Saturday, February 11, 2012

Influence of different types of mouthguards on strength and performance of collegiate athletes: a controlled-randomized trial.

Duddy FA, Weissman J, Lee RA, Paranjpe A, Johnson JD, Cohenca N. Dent. Traumatol. 2012; ePub(ePub): ePub.

Background:  Prevention of traumatic dental injuries relies on the identification of etiologic factors and the use of protective devices during contact sports. Mouthguards are considered to be an effective and cost-efficient device aimed at buffering the impacts or blows that might otherwise cause moderate to severe dental and maxillofacial injuries. Interestingly, besides their role in preventing injury, some authors claim that mouthguards can enhance athletic performance. Thus, the purpose of this controlled randomized trial was to evaluate and compare the effect of two different types of mouthguards on the athletic performance and strength of collegiate athletes. Materials and methods:  Eighteen college athletes ranging from 19 to 23 years participated in this study. Devices tested in this study included an over-the-counter boil-and-bite mouthguard (O-Flow™ Max Under Armour(®) ) (UA) and a custom-made mouthguard (CM). Physical tests were carefully selected by the head athletic trainer and aimed at evaluating the strength and performance.

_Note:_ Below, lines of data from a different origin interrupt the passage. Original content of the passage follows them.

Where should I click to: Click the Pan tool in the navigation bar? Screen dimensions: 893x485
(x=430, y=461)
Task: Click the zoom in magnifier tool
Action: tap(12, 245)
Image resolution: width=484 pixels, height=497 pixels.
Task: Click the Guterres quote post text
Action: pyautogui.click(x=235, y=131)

The following sequence was carried out on each test day: (i) 3-stroke maximum power ergometer test, (ii) 1-min ergometer test, and (iii) a 1600-m run. A random assignment was developed to test all three experimental groups on each test day. Following the tests, each athlete completed a brief anonymous survey aimed at evaluating the athletes' overall satisfaction with each type of mouthguard. Results:  Custom-made mouthguards had no detrimental effect on athletic strength and performance and were reported by the athletes as being comfortable and not causing difficulty in breathing. In contrast, boil-and-bite mouthguards did not perform as well and were reported as being uncomfortable and causing breathing difficulties. Conclusions:  Based on the results of this study, the use of custom-made mouthguards should be encouraged in contact sports as a protective measure, without concern for any negative effect on the athletic performance of the athletes.